Engine manufacturer
“We’re showing three flavours of powerplants,” Oliver Lythgoe, of the UK company’s product concept marketing team said. “We know other people are showing hybrids and that some people pick one ‘flavour’, saying ‘This is it’, but we recognise that there’s a huge variety of different sizes of machines and how they operate: their operating cycles, how they use power and how cyclic that usage is.”
The electric version uses a generator or motor to recover energy, for storage in lithium-ion batteries. The advantage of this is that a huge amount of energy can be stored for a long time; the disadvantage is that lithium-ion batteries are expensive, take up a lot of space and release energy only slowly.
Mechanical hybrids, where energy is stored in a flywheel, have the advantage of being relatively small and can release energy suddenly, but that energy degrades over time because the flywheel loses power through friction.
Hydraulic hybrids, which store energy as pressurised hydraulic fluid, are a very mature technology, work best with cyclical forms of operation and can be used to deliver a burst of power.
Lythgoe said there had been three waves of power construction machinery. The first wave, lasting from the 1930s to the early 2000s, usually involved diesels while the ‘Power 2.0’ wave emphasised low emissions. During the ‘Power 3.0’ stage that the industry was now entering, participants were searching for the next step that would further lower emissions and fuel consumption while increasing productivity.

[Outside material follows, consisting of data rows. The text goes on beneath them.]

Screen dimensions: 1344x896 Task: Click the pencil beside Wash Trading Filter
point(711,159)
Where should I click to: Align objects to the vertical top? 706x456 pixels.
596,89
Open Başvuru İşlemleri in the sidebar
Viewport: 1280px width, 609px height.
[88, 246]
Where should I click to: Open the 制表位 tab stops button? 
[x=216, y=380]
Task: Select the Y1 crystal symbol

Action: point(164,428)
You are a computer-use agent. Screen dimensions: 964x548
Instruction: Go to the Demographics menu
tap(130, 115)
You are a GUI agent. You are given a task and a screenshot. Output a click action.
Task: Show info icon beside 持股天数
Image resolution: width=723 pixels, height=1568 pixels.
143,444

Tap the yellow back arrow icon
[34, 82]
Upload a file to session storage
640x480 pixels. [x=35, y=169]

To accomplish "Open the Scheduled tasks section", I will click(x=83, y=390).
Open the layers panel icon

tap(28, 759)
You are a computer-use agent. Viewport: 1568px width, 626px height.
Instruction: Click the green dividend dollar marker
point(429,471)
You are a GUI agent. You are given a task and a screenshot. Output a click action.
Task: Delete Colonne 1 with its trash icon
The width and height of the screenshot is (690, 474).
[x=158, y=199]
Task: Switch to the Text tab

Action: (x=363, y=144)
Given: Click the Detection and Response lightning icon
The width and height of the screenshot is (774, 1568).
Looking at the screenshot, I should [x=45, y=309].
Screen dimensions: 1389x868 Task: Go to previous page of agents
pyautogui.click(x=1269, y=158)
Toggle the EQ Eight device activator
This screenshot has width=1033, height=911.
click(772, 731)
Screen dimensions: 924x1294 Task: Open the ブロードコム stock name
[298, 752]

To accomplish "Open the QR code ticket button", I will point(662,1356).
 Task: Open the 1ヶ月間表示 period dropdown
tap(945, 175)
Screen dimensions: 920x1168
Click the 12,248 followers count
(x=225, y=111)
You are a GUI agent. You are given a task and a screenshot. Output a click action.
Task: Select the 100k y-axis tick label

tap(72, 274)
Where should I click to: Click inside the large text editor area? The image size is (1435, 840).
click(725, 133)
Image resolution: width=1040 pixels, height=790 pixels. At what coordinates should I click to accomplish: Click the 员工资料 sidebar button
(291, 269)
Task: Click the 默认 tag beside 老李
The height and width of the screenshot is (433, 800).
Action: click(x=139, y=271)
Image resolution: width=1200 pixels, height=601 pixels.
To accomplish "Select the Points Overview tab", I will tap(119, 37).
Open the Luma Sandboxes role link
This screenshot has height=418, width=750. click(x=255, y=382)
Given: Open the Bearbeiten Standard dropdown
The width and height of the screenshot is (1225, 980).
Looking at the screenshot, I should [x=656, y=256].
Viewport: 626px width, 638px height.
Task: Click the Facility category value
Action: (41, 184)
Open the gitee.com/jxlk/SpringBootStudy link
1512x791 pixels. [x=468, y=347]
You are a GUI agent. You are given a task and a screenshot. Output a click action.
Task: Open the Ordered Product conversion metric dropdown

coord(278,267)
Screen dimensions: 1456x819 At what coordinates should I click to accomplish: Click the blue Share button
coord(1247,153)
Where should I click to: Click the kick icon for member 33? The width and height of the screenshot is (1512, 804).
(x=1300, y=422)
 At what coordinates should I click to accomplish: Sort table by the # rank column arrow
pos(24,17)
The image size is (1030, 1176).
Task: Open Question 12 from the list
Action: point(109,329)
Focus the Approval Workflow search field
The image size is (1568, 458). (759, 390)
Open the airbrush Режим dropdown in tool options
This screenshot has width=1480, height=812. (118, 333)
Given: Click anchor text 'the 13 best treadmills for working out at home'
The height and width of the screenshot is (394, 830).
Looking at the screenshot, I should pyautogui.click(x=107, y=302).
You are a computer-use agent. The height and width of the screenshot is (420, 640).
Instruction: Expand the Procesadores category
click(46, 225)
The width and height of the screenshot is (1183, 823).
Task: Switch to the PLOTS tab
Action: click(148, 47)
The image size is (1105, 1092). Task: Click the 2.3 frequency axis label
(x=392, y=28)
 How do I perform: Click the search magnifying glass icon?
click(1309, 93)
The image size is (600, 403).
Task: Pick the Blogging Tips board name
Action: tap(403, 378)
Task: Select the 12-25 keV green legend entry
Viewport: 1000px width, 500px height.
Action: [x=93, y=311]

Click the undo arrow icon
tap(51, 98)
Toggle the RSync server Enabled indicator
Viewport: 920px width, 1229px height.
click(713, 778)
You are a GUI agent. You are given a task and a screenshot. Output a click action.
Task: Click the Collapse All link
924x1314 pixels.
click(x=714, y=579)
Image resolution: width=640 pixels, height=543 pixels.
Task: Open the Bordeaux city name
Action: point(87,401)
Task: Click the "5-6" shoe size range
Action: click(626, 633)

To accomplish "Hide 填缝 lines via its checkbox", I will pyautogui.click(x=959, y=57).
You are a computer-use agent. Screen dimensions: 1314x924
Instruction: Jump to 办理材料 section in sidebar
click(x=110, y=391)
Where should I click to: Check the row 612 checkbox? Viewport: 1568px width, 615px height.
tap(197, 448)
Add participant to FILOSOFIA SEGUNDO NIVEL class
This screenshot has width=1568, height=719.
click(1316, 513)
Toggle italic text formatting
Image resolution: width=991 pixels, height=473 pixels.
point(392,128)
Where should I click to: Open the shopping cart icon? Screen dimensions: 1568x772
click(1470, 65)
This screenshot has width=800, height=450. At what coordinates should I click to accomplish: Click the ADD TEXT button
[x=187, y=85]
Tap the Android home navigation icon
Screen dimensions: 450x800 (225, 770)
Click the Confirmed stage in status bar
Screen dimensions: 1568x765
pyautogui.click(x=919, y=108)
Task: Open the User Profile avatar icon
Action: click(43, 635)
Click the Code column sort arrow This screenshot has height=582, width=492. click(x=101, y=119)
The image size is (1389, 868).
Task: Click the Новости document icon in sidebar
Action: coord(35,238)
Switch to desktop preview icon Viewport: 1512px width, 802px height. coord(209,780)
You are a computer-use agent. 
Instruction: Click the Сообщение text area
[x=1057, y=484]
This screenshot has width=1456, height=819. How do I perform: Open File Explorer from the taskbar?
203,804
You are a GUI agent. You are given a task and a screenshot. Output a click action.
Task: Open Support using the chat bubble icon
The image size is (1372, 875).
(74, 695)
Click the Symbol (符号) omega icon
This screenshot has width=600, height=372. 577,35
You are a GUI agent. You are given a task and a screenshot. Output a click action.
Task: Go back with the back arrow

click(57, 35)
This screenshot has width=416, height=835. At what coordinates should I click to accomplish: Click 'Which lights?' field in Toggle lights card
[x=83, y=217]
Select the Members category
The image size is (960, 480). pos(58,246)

The three prototype engines on show are essentially standard 55kW powerplants that the use of hybrid power systems boosts to 75kW, but Perkins is working on other solutions spanning the power range from 8kW to 600kW.
Some hybrid engines are already in production. Take-up was not by first world nations but by those in more remote parts of the planet, such as telecom industries in countries such as Bangladesh that had poor conventional power infrastructure and which used generators to power their operations.